Nonetheless, in a regulatory environment more favorable to passenger rail, such a line can succeed. Travel time of about 25 minutes, comparable to driving, is realistic. The length of the line is 25.5 km, and could still support a minimum speed of about 90 km/h even in its curvier northern half. The technical travel time is about 15 minutes plus 1 minute per stop. To ensure one-way travel time remains well under 30 minutes, enabling two trains to provide half-hourly service, there’s a maximum of about 9 stops. The map above includes 7 stops I believe are necessary for the line’s success, and a few optional locations. The explicit assumption for the following schedule is 90 km/h speed north of Lincoln Junction and 120 km/h south of it. Together with 7% padding, we obtain:

Woonsocket 0:00
East Woonsocket 0:02
Manville-Cumberland Hill 0:06
Albion 0:09
Lincoln Junction 0:12
Valley Falls 0:16
Pawtucket-Central Falls 0:19
Mineral Spring 0:21
Providence Place Plaza Shopping Center 0:24
Providence 0:26

Trains meet south of Lincoln Junction, requiring at a minimum two tracks at and south of the station. If trains leave both ends simultaneously, then they stop at Lincoln Junction within 2 minutes of each other, making timing the connecting bus easier.

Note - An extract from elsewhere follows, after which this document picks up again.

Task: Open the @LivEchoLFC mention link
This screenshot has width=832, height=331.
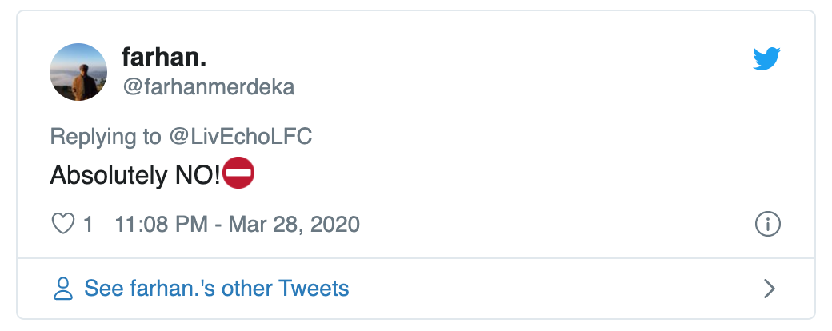Action: point(241,136)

This meshes with the sped-up trains to Boston well. Travel time from the junction with the NEC in Pawtucket is 7:30 minutes, versus 3 minutes on a 200 km/h intercity trains. Under the one-overtake option, intercity trains arrive in Providence 3 minutes after regional trains from Boston, giving the DMUs an ample window to make local stops (8 minutes with a 2-minute headway and 15-minute Boston service), even with the flat junctions at the split in Pawtucket and at Providence Station. Under the two-overtake option, Boston regional trains arrive about 5 minutes after intercity trains assuming no additional stops in the Providence area; adding the same three stops made by Woonsocket trains to the Boston trains would turn this into 9 minutes, and the DMUs would have a window between the intercity and regional trains, combining to provide intense local frequency between Providence and Pawtucket.

In other words, capacity constraints at Providence do not exist under this service pattern, answering concerns raised in comments on a post Greater City: Providence. The post itself has important ideas for pleasant development near Providence Station, which is currently urban renewal hell. The only drawback of railstitution is that Kennedy Plaza is closer to the jobs of downtown Providence than the train station, and even with the trip time cut from 53 minutes to 26, it’s essential to provide easy pedestrian access from the station to nearby city destinations.

Modern DMUs have fuel consumption similar to that of buses and are maintained in the same shops, so with higher speed RIPTA can expect similar or lower operating costs and higher ridership. If a passenger-dedicated track is not required, then 9 high platforms, a passing siding, and 4 DMUs should suffice; capital costs would be very low, especially relative to ridership, and may well receive federal support. Based on Zierke’s German examples, daily ridership in the low to middle thousands would be good but realistic; 10,000 would be a miracle and 2,000 a bust.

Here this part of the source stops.